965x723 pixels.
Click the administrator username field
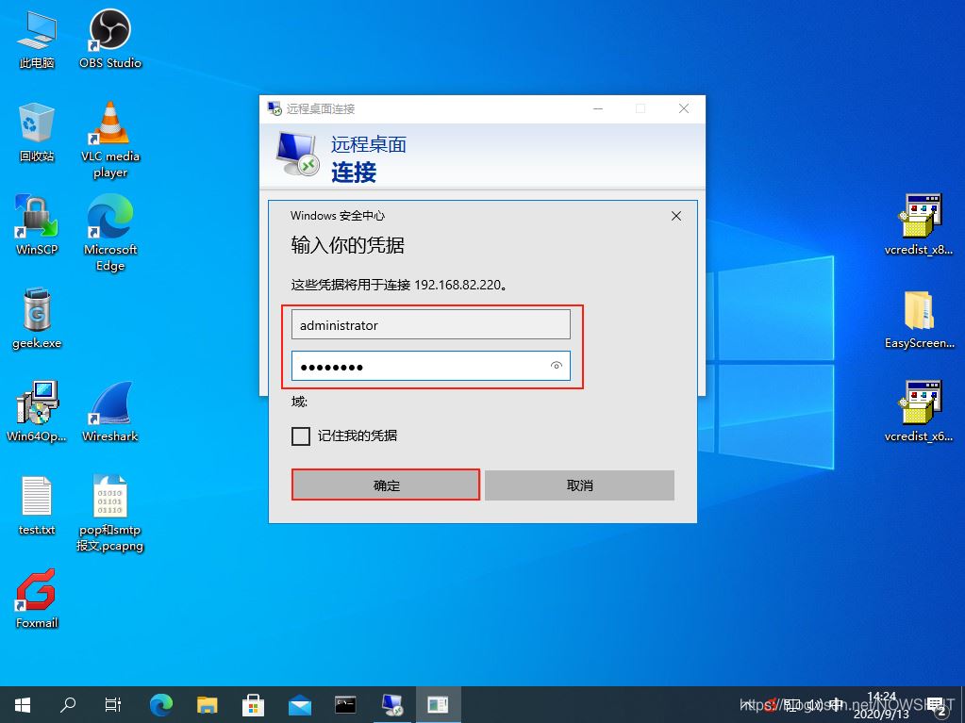(x=430, y=325)
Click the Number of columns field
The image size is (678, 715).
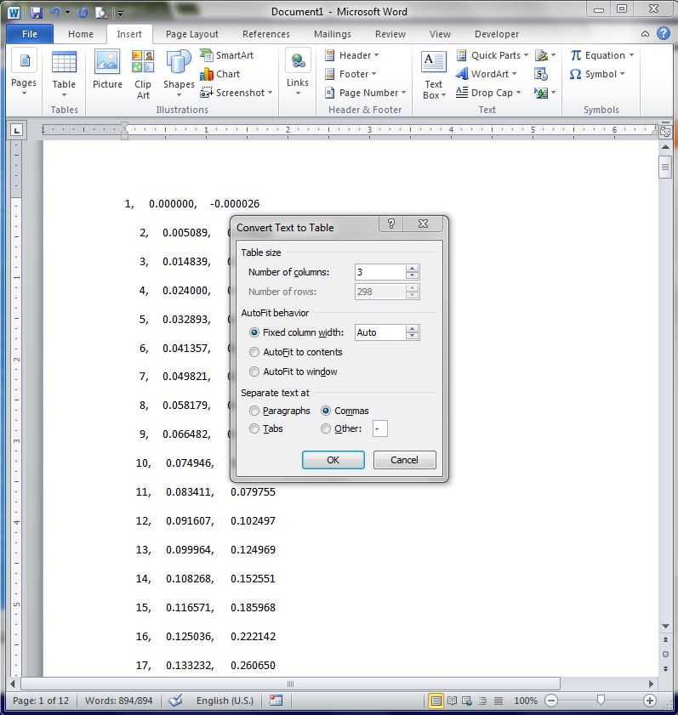379,272
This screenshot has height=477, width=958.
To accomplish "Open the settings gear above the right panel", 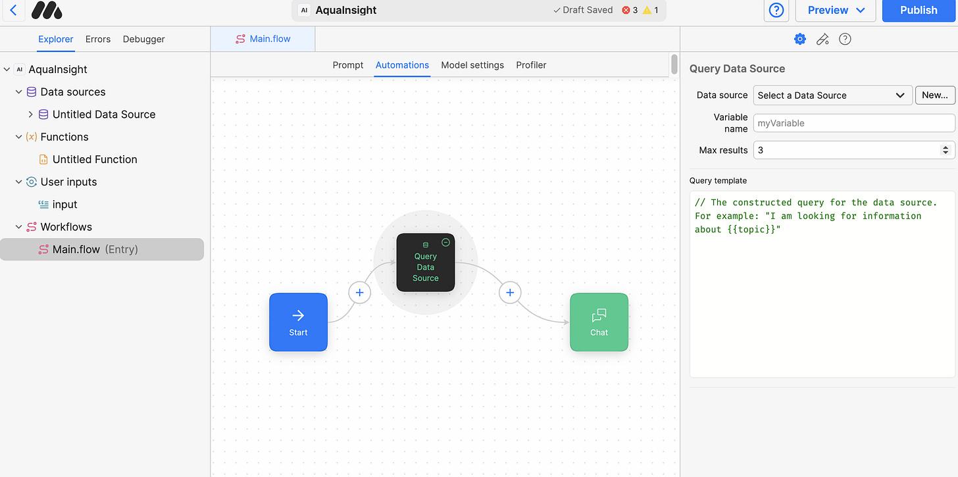I will 800,39.
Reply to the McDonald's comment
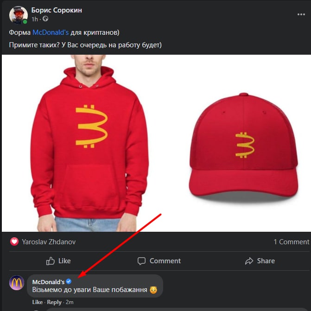This screenshot has width=311, height=311. pyautogui.click(x=54, y=302)
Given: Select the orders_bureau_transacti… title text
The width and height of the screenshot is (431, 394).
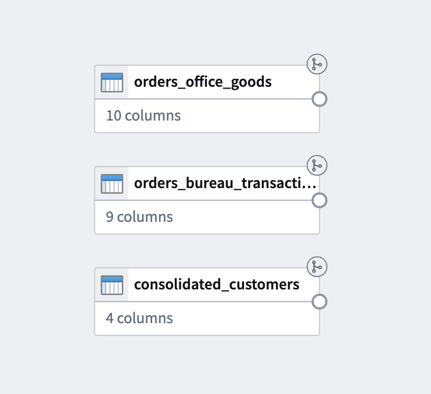Looking at the screenshot, I should (220, 183).
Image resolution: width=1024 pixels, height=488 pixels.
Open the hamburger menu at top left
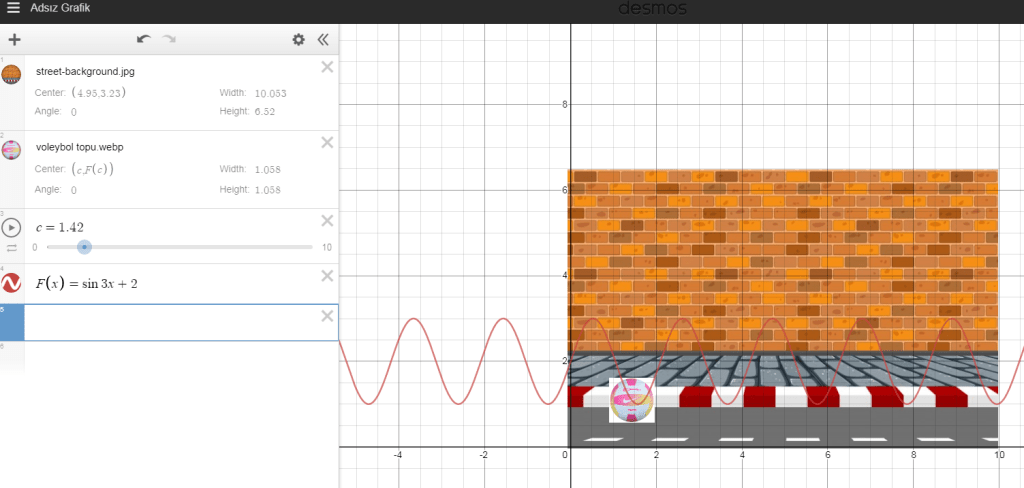click(13, 8)
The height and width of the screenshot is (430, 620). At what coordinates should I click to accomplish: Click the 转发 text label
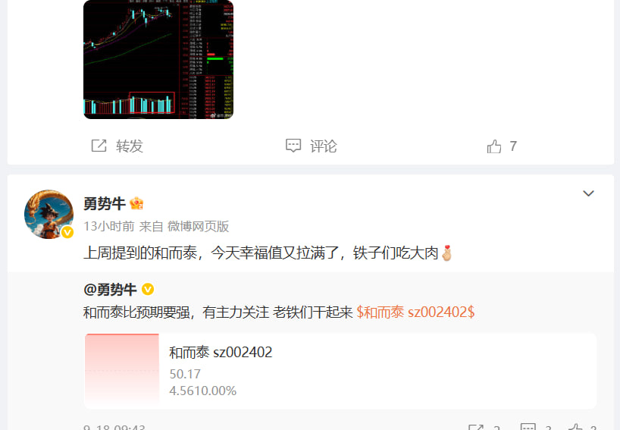click(129, 146)
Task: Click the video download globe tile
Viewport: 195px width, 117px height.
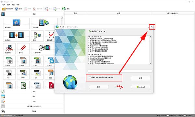Action: [x=44, y=23]
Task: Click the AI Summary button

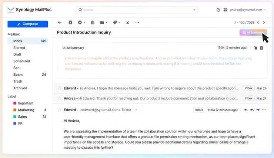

********

TRY IT
Whenever a line holds "Task", it counts; state the total for the records and add nothing.

ANSWER TO THIS EXERCISE
2